* [Data under study]
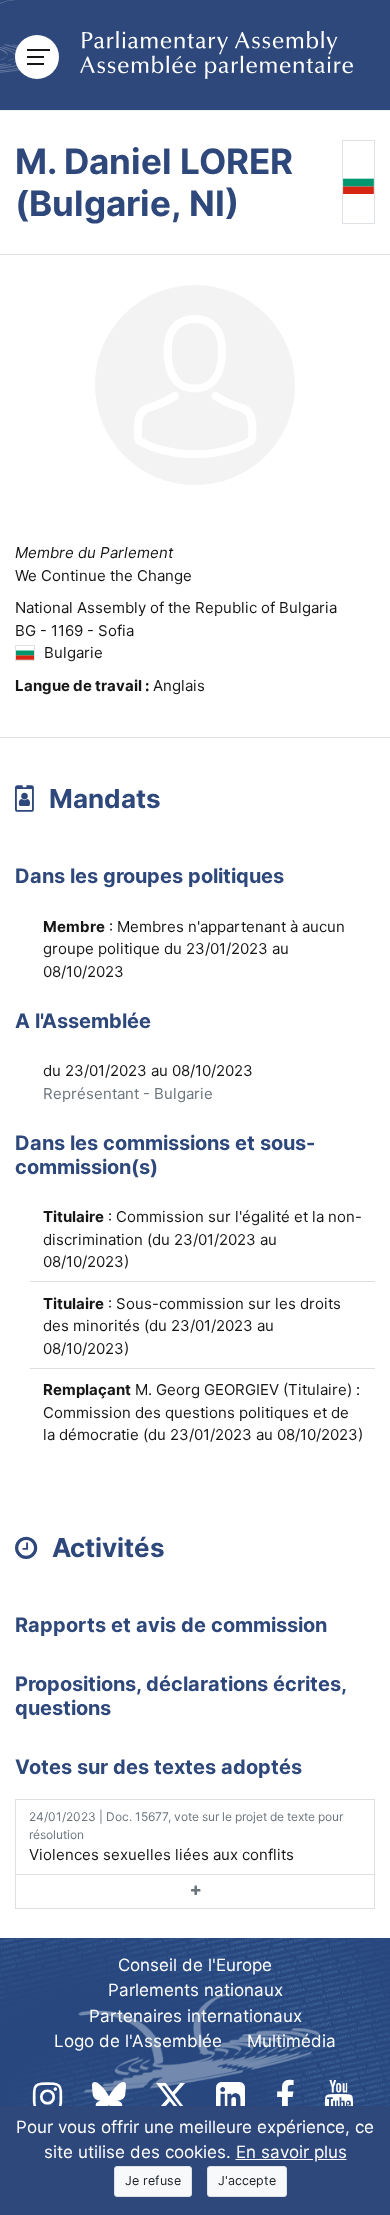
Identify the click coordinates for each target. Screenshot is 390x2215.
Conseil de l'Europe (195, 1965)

...

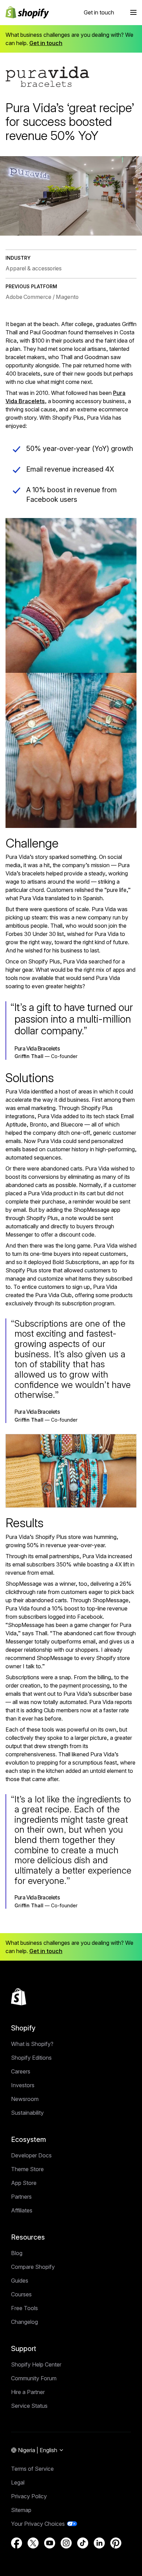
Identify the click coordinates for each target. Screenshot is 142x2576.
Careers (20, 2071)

--

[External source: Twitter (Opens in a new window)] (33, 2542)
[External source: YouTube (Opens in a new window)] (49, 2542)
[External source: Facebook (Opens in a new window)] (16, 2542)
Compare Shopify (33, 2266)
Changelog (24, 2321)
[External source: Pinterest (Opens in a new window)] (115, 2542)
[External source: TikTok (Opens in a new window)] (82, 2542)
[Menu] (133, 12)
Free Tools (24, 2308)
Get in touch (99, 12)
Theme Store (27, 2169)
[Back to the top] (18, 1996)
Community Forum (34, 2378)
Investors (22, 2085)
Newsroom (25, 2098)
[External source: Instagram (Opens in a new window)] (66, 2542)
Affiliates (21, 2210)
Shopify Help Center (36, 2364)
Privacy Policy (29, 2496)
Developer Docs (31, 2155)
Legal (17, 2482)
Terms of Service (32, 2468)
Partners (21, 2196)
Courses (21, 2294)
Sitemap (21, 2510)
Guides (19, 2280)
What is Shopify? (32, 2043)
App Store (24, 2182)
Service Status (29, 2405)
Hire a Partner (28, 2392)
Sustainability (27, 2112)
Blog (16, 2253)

* [Try it] Across the material above, how many lines have the word "click" in them? Answer with a bare number.

* [Expected answer] 2